With animation loosely inspired by legendary graphic artist Charley Harper, Wild Kratts has made the impossible possible, allowing viewers to shrink down to bug size with brothers Chris and Martin Kratt, swim with vampire squid in deep ocean waters, and quickly zoom to every continent (except Antarctica!) on a search for different owl species. 

The television series has banked about a decade of live-action animal footage, which the brothers use to introduce the show’s concepts. “Now that we’ve built … a library of different animals and different assets and different habitats,” Chris Kratt says, “we’re able to look at the natural world in a few different ways.” 

Some shows in the 20-episode season are devoted to animal classification. Others focus on the different roles of animals in the wild, such as predators versus prey. One looks at the boundary-breaking mudskipper, a fish that actually spends much of its time on land. 

“We want to be honest with the audience,” Chris Kratt says. “We teach about science and … natural history, but we like to look at animals not as objects but … as if they’re fellow creatures. We like to try and understand them, just like we would try to understand a human friend. What are they afraid of? What are their challenges? What do they really like to do? What’s their favorite food? All the stuff that you would ask a friend when you’re getting to know them.” 

The team takes special care to do up-to-the-moment research on each animal featured in the series, Kratt says. “We try to identify what each animal does better than any other creature on Earth,” he says. “Then we figure out what science concept allows that animal to have that creature power. … All those things need to be wrapped up in a … narrative in a way that is age-appropriate for a kid to learn and digest.”

▶ [TO DO]: Reproduce the Wild Kratts article in full, word for word. Rely only on the Wild Kratts article for everything that follows.

▶ [PROVIDED MATERIAL]:
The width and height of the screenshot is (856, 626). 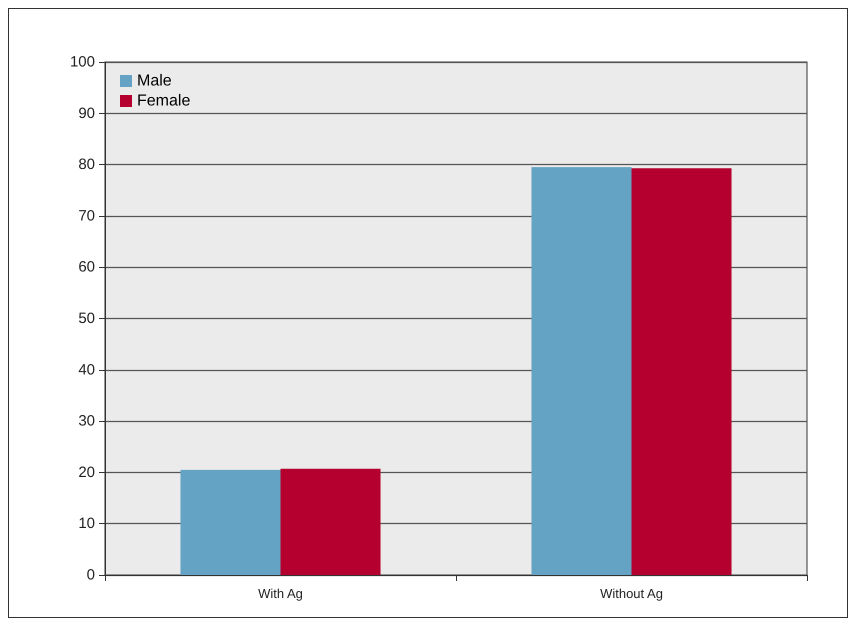 I want to click on x-tick-label: With Ag, so click(x=280, y=594).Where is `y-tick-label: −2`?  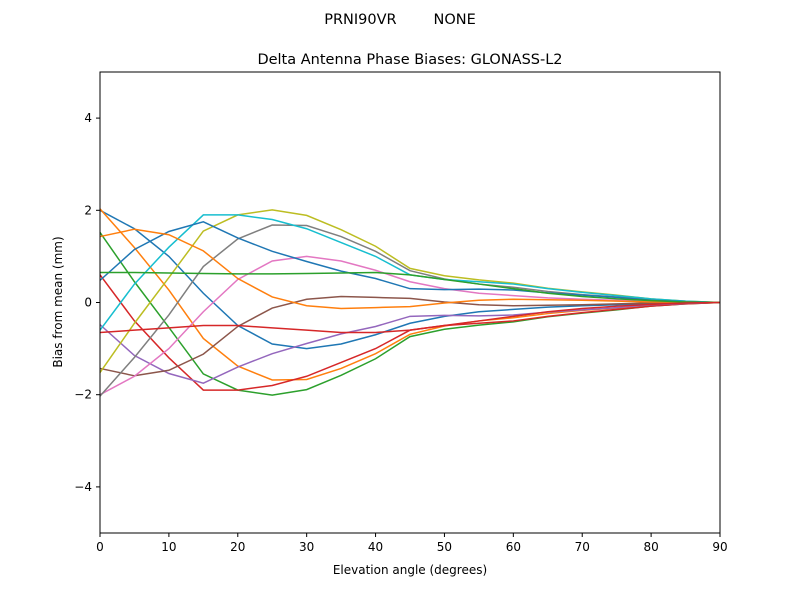 y-tick-label: −2 is located at coordinates (83, 395).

▶ [COMPLETED EXERCISE]:
With animation loosely inspired by legendary graphic artist Charley Harper, Wild Kratts has made the impossible possible, allowing viewers to shrink down to bug size with brothers Chris and Martin Kratt, swim with vampire squid in deep ocean waters, and quickly zoom to every continent (except Antarctica!) on a search for different owl species. 

The television series has banked about a decade of live-action animal footage, which the brothers use to introduce the show’s concepts. “Now that we’ve built … a library of different animals and different assets and different habitats,” Chris Kratt says, “we’re able to look at the natural world in a few different ways.” 

Some shows in the 20-episode season are devoted to animal classification. Others focus on the different roles of animals in the wild, such as predators versus prey. One looks at the boundary-breaking mudskipper, a fish that actually spends much of its time on land. 

“We want to be honest with the audience,” Chris Kratt says. “We teach about science and … natural history, but we like to look at animals not as objects but … as if they’re fellow creatures. We like to try and understand them, just like we would try to understand a human friend. What are they afraid of? What are their challenges? What do they really like to do? What’s their favorite food? All the stuff that you would ask a friend when you’re getting to know them.” 

The team takes special care to do up-to-the-moment research on each animal featured in the series, Kratt says. “We try to identify what each animal does better than any other creature on Earth,” he says. “Then we figure out what science concept allows that animal to have that creature power. … All those things need to be wrapped up in a … narrative in a way that is age-appropriate for a kid to learn and digest.”